Davis grew up taking day trips with his dad to the Kingdome before joining the team as a “navigator” while in college at Seattle Pacific University, helping with promotions and assisting visitors. In 2013, he was the batboy for visiting teams, earning some extra cash while chatting it up with players from around the league.
“You obviously wanted the Mariners to win,” Davis said. “But if the Mariners didn’t win, they’d tip you better.”
The Mariners went 71-91 that season, finishing fourth in the American League West. The tips were good.
Davis was helping his wife pack on Saturday, taking a break after the first pitch.
For the past few years, Davis has lived in Southern California but is in the process of moving back to Spokane. When the Mariners fell down 8-1, his guilt had him back helping pack the family for a move, though he kept an eye on the score.
“When it got to 8-5, I went back downstairs,” he said. “It’s a new game. I can’t move.
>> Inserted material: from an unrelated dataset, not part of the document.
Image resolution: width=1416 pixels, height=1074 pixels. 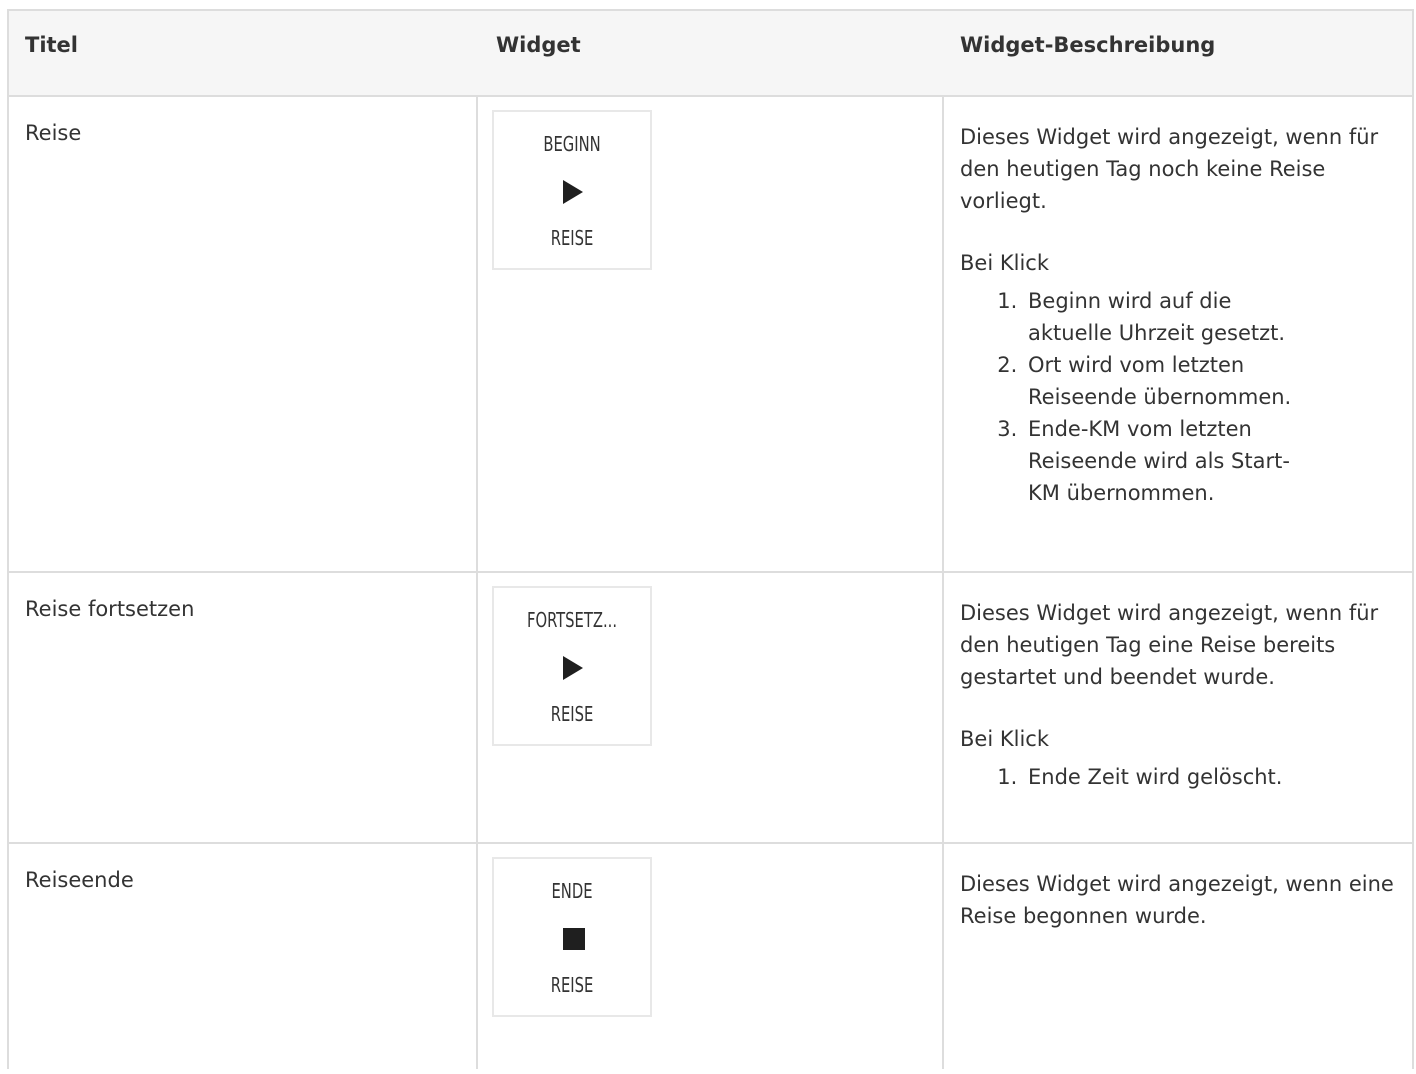 I want to click on step-list: Ende Zeit wird gelöscht., so click(x=1127, y=777).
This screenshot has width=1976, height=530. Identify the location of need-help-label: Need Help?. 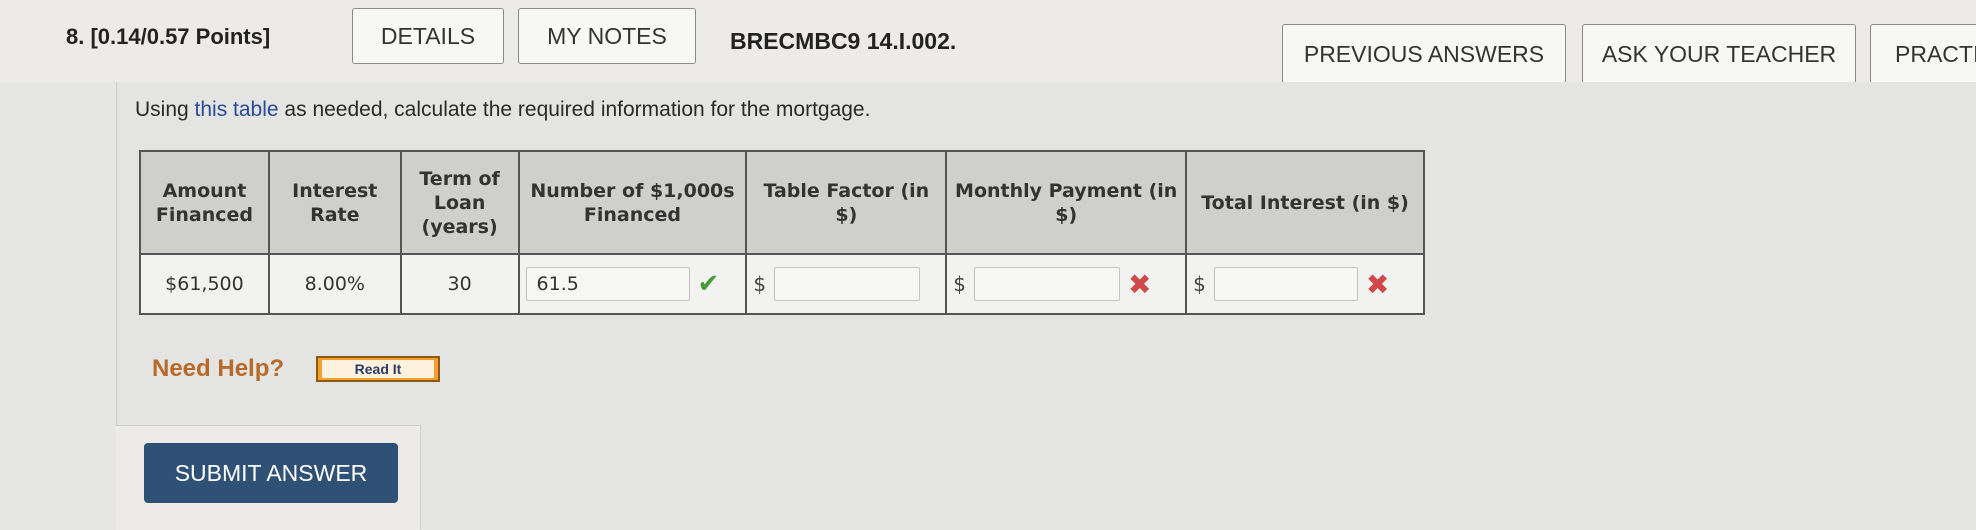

I’ve got to stick with this.”
He and his buddies picked up $60 tickets for the divisional series, which at the time seemed a far-off possibility. Tickets for Saturday’s game against the Astros were starting at around $300 on secondary sites Sunday.
Davis said he’s just happy the park will host a playoff game, after the Mariners locked up their first playoff appearance since 2001 in dramatic, walk-off fashion at T-Mobile Park last month.
“My biggest thing is Seattle needs a home playoff game,” he said. “I was watching the game when we clinched, just seeing the energy of the ballpark. I was imagining us being there.”
Also present Saturday will be Bob Dunn and his wife, Mary. Dunn, a local attorney, bought what’s known as a “strip” of 20 tickets for this season and next year as a way to ensure seats to the 2023 MLB All-Star Game, which will be played in Seattle on July 11.
The Dunns were “glued to the TV” on Saturday as the Mariners mounted their seven-run comeback, Bob Dunn said. They were thrilled to watch a group of young men they’d seen up close throughout the year, from four rows back, coming together to advance in the postseason.
“We’re going to the World Series,” Bob Dunn said. “The chemistry for this team is so incredible. These guys can do it.”
Neither Davis nor Lukens were ready to make a prediction against the Astros, who got the better of Seattle in the season series, winning 12 of the 19 contests this year. But that was before the addition of pitcher Luis Castillo, who shined in Game 1 of the wild-card series, blanking the Blue Jays in seven-plus innings.
“They’ve been snake-bit against Houston,” Lukens said. “Not only do you have to go up against Justin Verlander – that guy is so good. But guys check out against Houston, for some reason.”
Davis said he’s going to enjoy the ride.
“I was telling my wife, for two-thirds of my life, my baseball team wasn’t in the playoffs,” Davis said. “That’s why it’s such a big deal to me.
“I just want to go to Seattle. I want to be there.”